• [Requirements]: Copy out the records below word for word, leaving out the pictures.

• [Records for processing]:
* START *
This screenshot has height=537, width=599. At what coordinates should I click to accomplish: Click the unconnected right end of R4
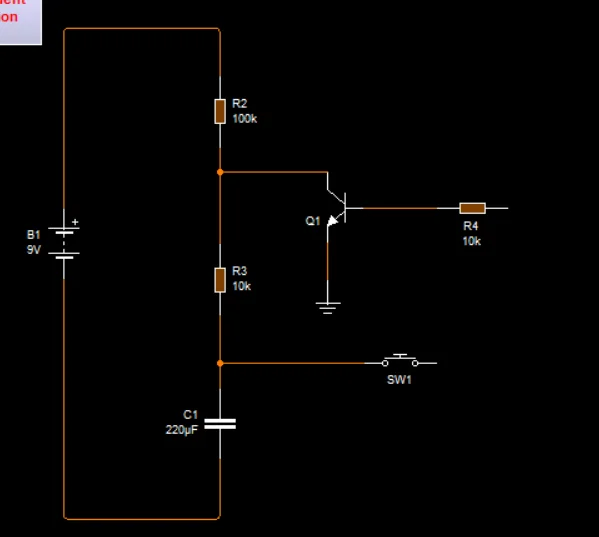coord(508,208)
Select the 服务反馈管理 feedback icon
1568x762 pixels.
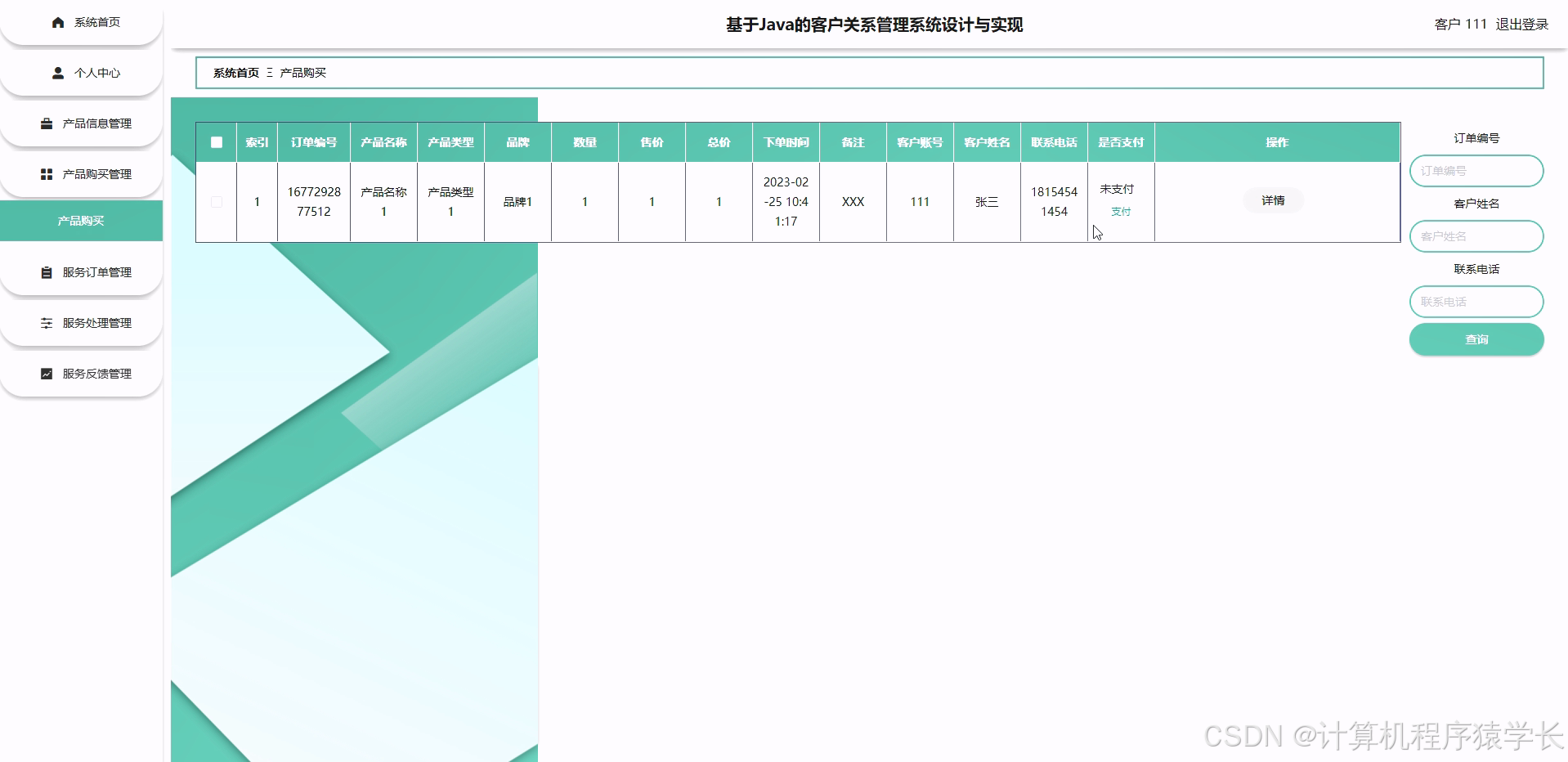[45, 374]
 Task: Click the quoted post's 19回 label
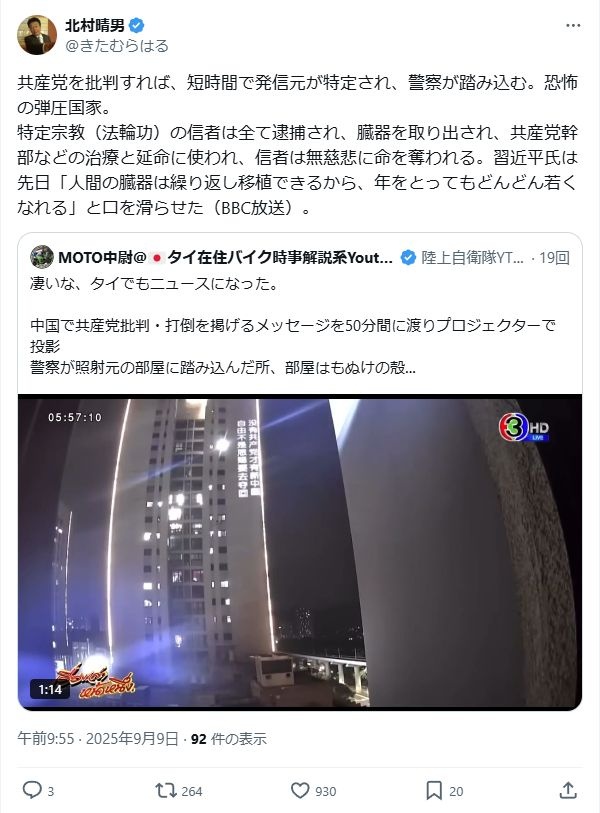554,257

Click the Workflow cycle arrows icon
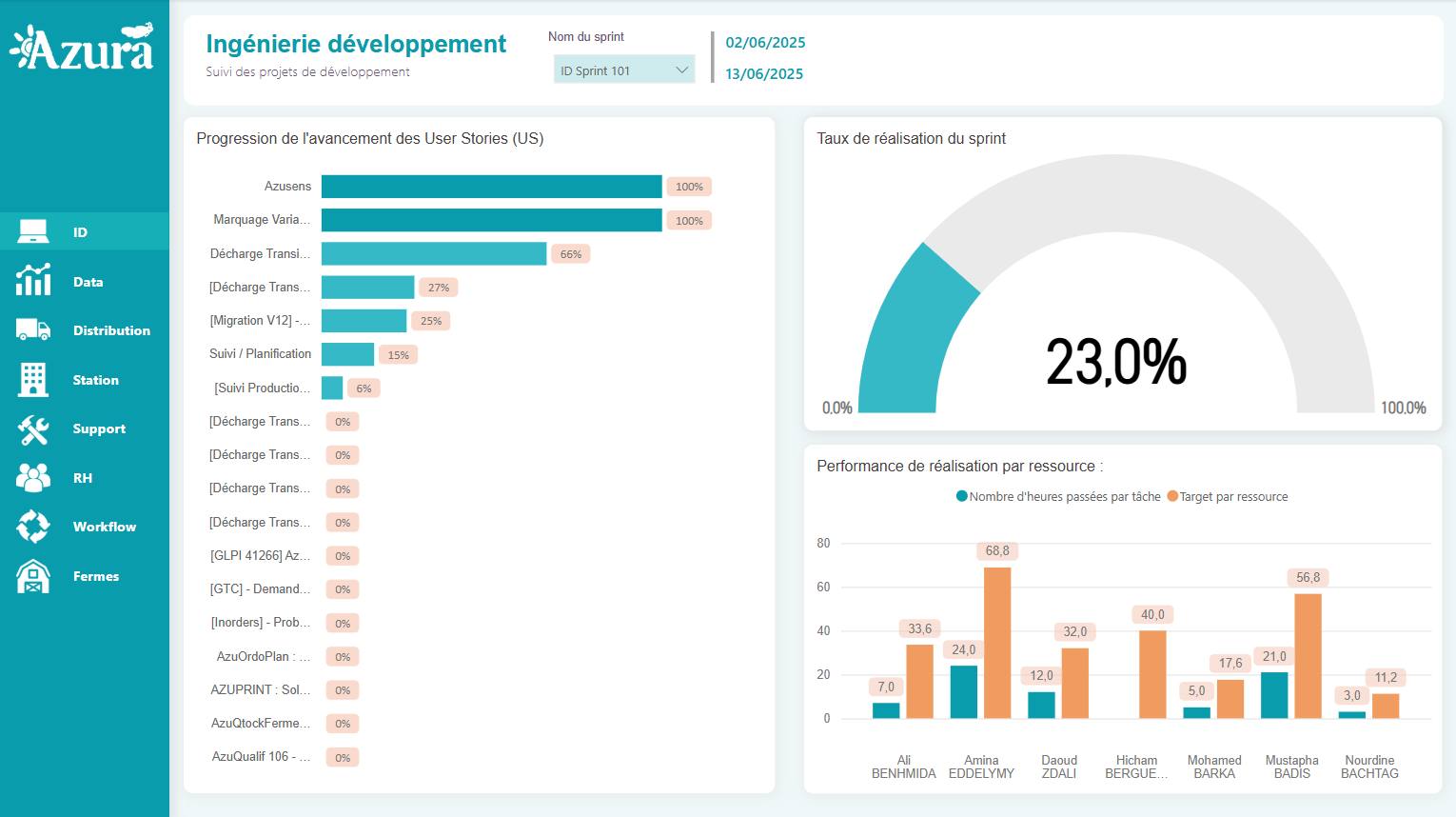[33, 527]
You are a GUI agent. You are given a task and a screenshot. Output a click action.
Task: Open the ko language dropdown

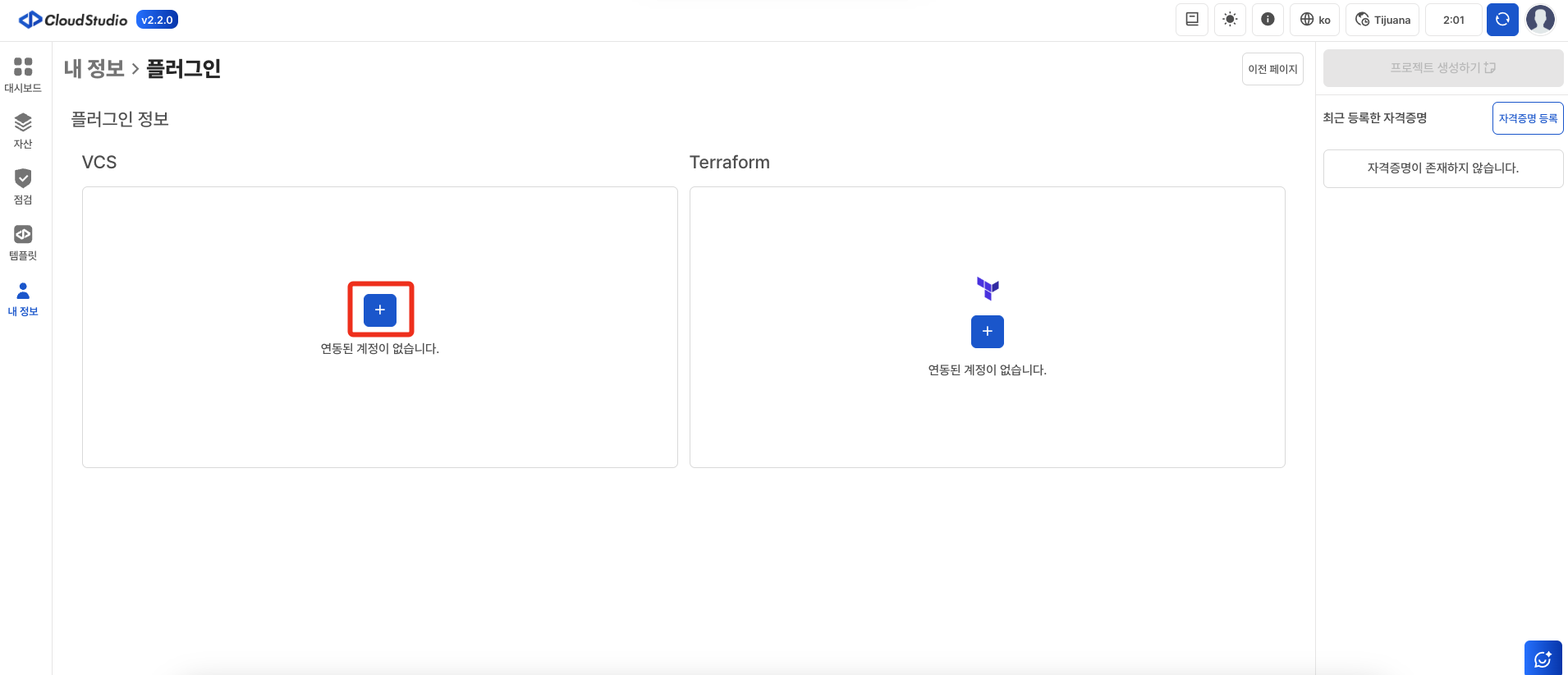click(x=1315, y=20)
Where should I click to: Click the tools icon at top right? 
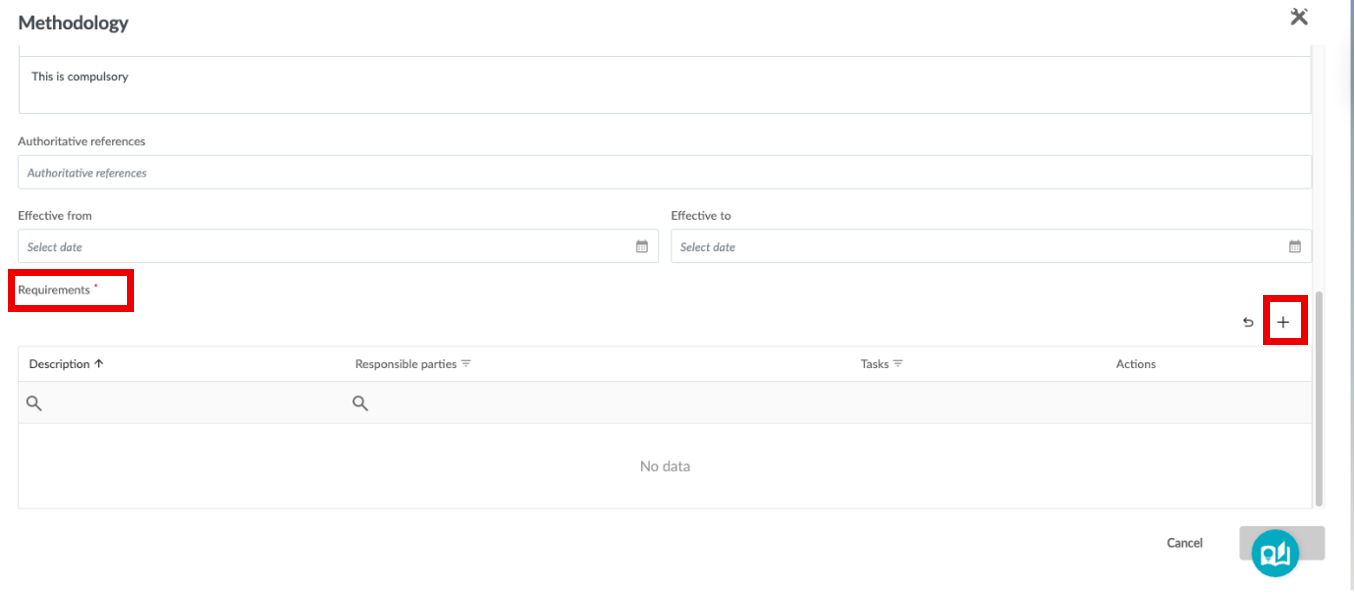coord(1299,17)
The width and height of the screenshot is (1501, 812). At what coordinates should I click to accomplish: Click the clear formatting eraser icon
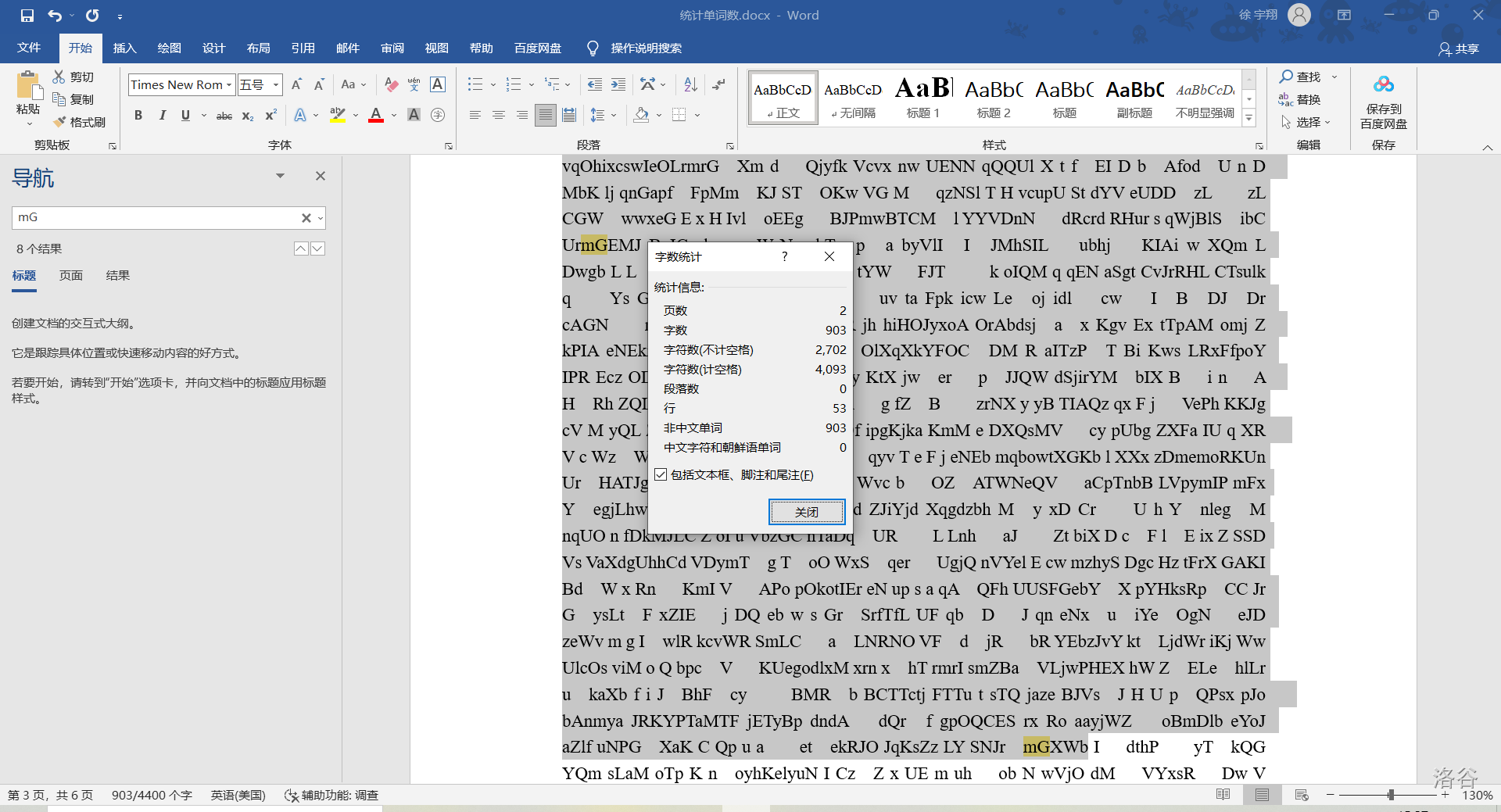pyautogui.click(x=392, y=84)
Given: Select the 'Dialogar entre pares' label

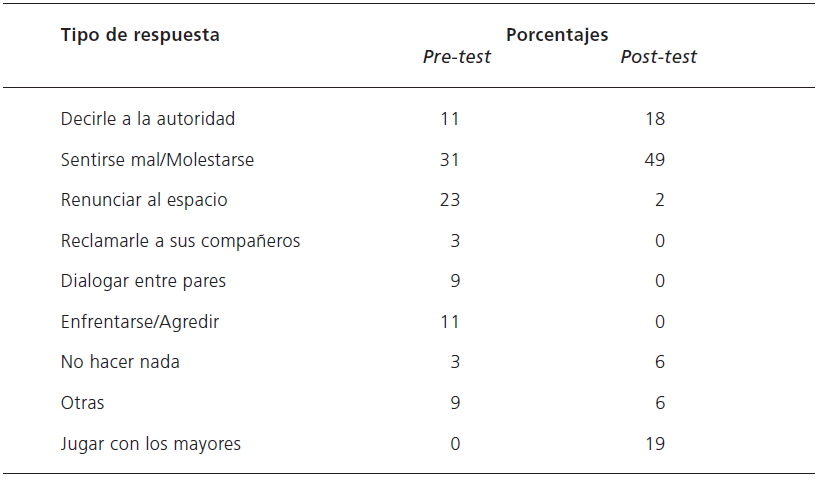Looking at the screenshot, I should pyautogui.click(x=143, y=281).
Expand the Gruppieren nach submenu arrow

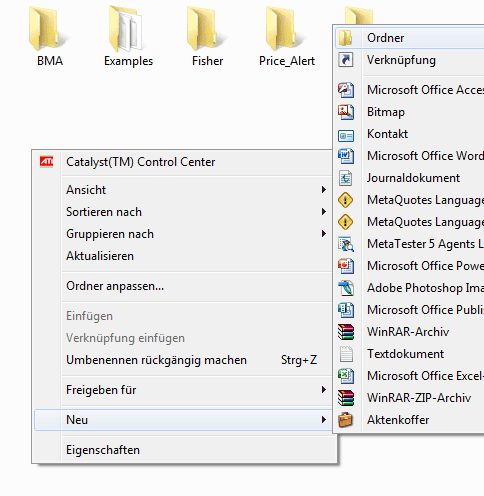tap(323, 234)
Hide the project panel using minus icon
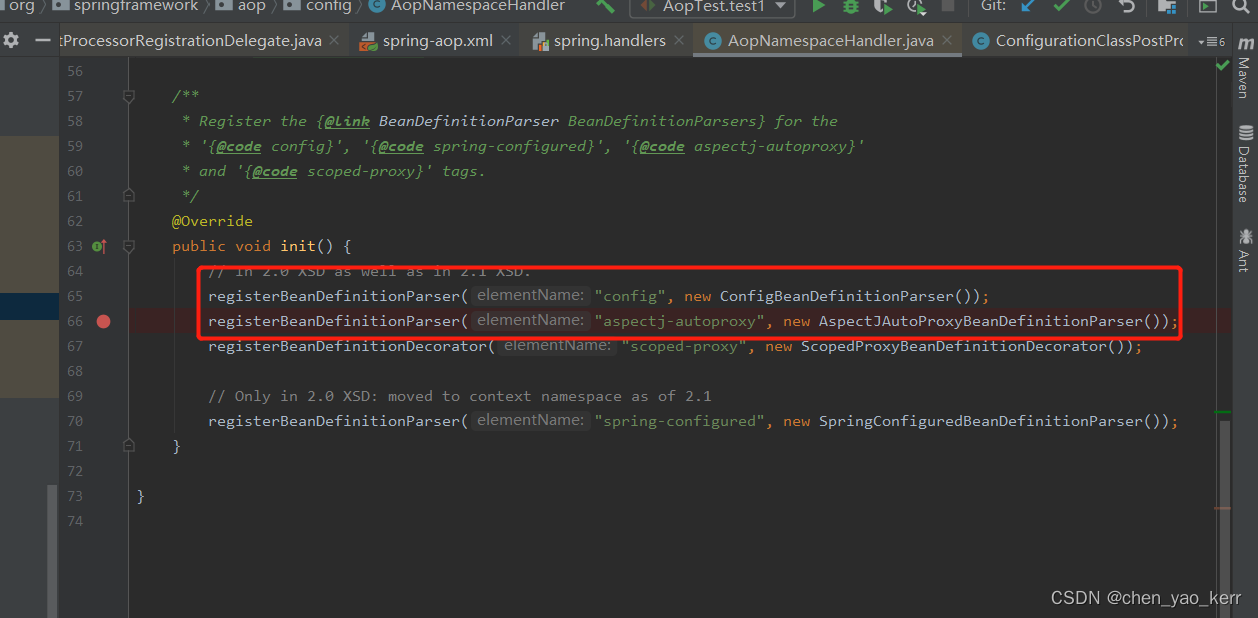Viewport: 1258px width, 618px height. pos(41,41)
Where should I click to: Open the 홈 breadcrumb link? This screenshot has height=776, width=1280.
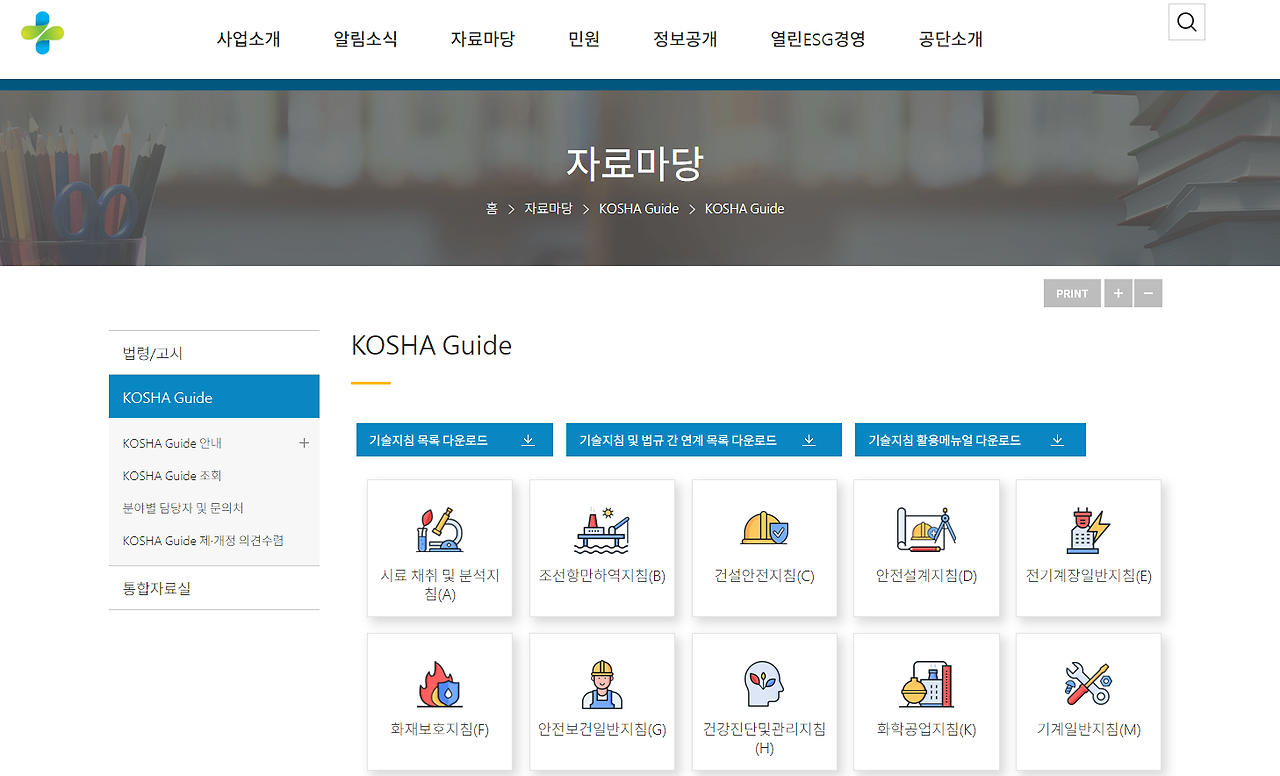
* END *
• [Correct result]:
This screenshot has height=537, width=599. At what coordinates should I click to accomplish: Click the unconnected right end of R4
coord(508,208)
Select the 服务反馈管理 feedback icon
1568x762 pixels.
[45, 374]
 Task: Click the quoted post's 19回 label
554,257

Click the Workflow cycle arrows icon
[33, 527]
You are a GUI agent. You are given a task and a screenshot. Output a click action.
Task: Open the ko language dropdown

click(x=1315, y=20)
Where should I click to: Click the tools icon at top right? 
coord(1299,17)
The width and height of the screenshot is (1501, 812). At what coordinates should I click to accomplish: Click the clear formatting eraser icon
pyautogui.click(x=392, y=84)
Given: Select the 'Dialogar entre pares' label

Looking at the screenshot, I should pyautogui.click(x=143, y=281).
Expand the Gruppieren nach submenu arrow

tap(323, 234)
Hide the project panel using minus icon
Viewport: 1258px width, 618px height. pos(41,41)
Where should I click to: Open the 홈 breadcrumb link? This screenshot has height=776, width=1280.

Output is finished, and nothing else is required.